Return features and labels for the given equity data.

Each row of the features returned contains 2 * n_sessions + 1 columns (or 1 less if the constant feature is excluded). After the constant feature, if present, there will be n_sessions columns derived from daily growth of the given price column, which defaults to ‘Adj Close’. There will then follow another n_sessions columns representing current volume as a multiple of average volume over the previous 252 (or other value determined by the user) sessions.

The returned features are not centered or normalized because these adjustments need to be made after test or cross-validation data has been removed.

The constant feature is prepended by default.
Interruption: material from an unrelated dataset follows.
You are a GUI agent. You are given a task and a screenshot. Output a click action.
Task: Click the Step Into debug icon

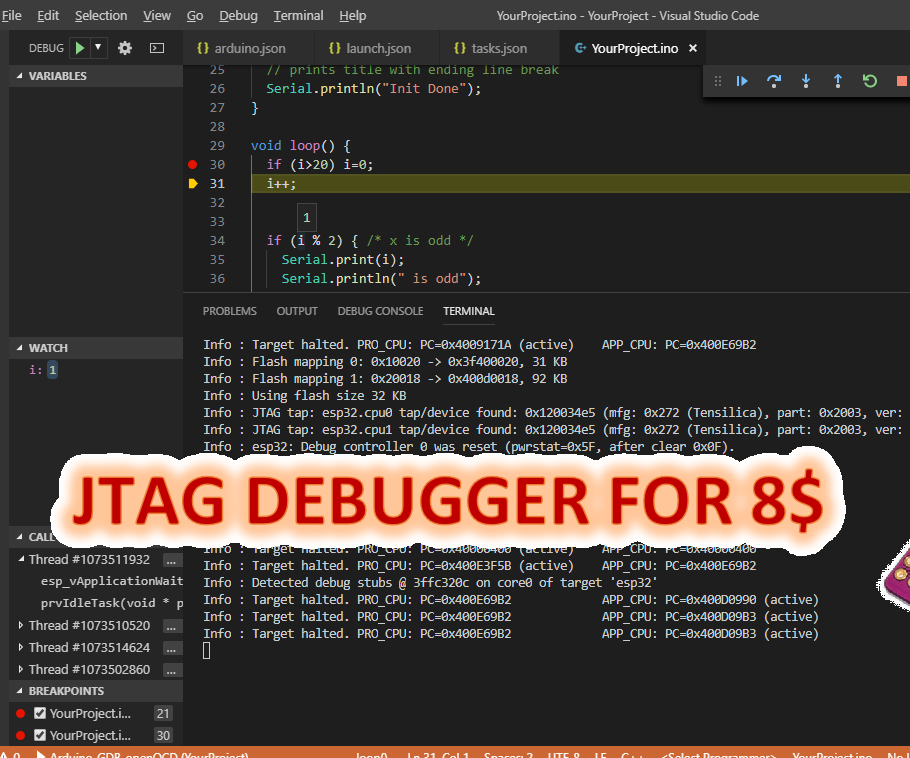click(806, 81)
The labels are derived from eqdata using labelfunc.


eqdata : DataFrame

Expected is a dataframe as return by the get() function. A column labeled ‘Volume’ must be present.

featurefunc : function

Function taking a dataframe of simple equity data as argument and returning a dataframe of features and an integer representing the number of rows that had to be skipped at the beginning of the index of the input dataframe. The rows skipped are used to synchronize the indices of features and labels. For example, if the features are composed of 4 successive daily returns, then the date of row 0 of features would be the same as the date of row 3 (counting from 0) of input data. So the corresponding featurefunc would return a dataframe and the value 3.

labelfunc : function

function for deriving labels from eqdata. labelfunc must take a single argument: df, a dataframe to which labelfunc will be applied. labelfunc should return a dataframe of labels followed by an int specifying the number of feature rows to skip at the end of the feature dataframe. For example, if features are relative prices 64 days out, these features will only be known up until 64 days before the data runs out. In order to properly align features and labels, the features should not include the last 64 rows that would otherwise be possible.

Usage: labels, skipatend = labelfunc(eqdata)


features : DataFrame

The features derived from the given parameters.

labels : DataFrame

The labels derived from the given parameters.